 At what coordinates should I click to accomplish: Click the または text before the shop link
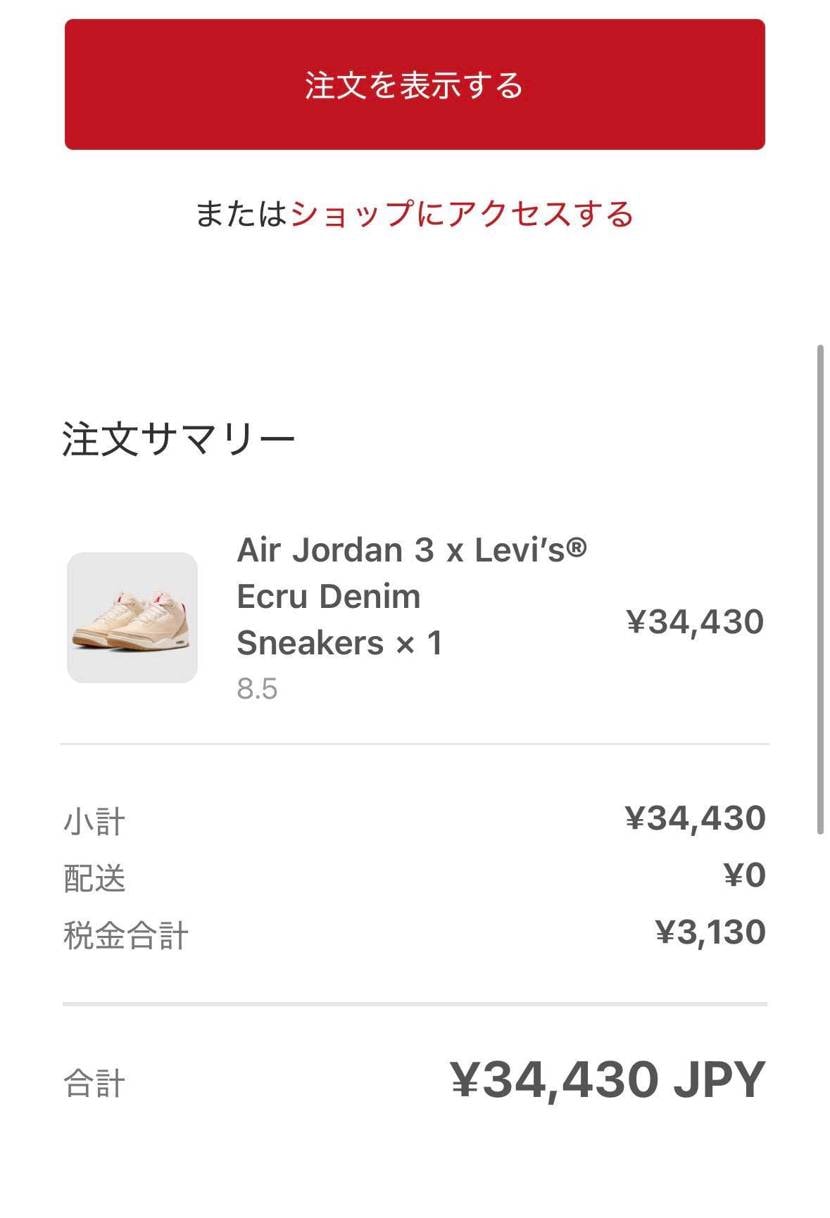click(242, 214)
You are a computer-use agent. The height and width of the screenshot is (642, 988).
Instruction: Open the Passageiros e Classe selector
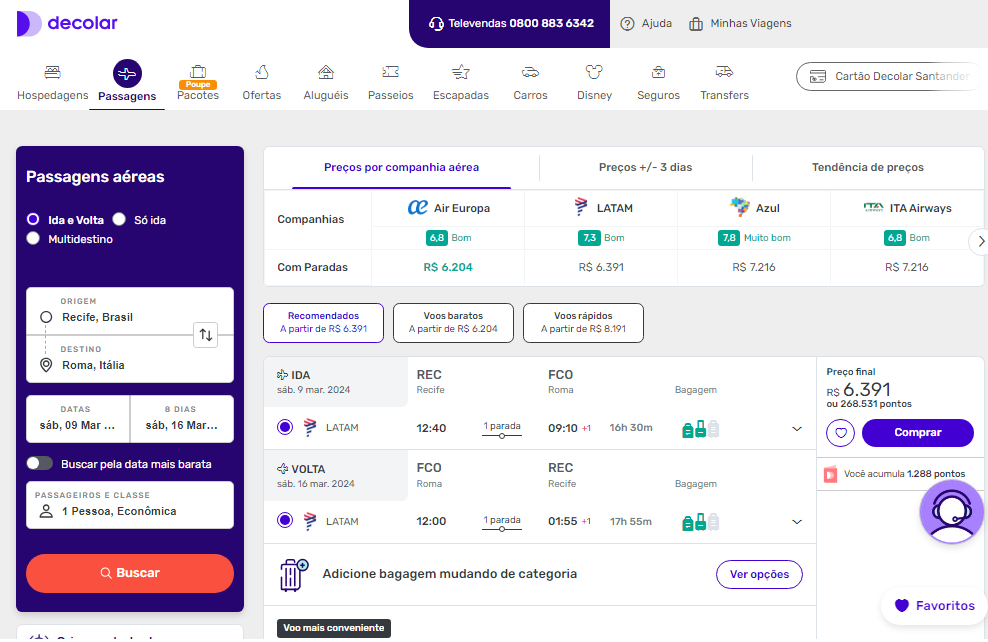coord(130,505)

--------

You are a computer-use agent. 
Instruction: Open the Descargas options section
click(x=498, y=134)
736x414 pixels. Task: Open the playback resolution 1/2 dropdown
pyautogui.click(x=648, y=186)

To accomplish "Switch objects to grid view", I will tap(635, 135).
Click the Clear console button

--------

● REQUIRED WORK
Rewrite the material from the line with "736x414 pixels. Task: Open" up to and including the line with "Click the Clear console button", replacing "dropdown" with "menu" and keeping everything else the same.

● SOLUTION
736x414 pixels. Task: Open the playback resolution 1/2 menu
pyautogui.click(x=648, y=186)

To accomplish "Switch objects to grid view", I will tap(635, 135).
Click the Clear console button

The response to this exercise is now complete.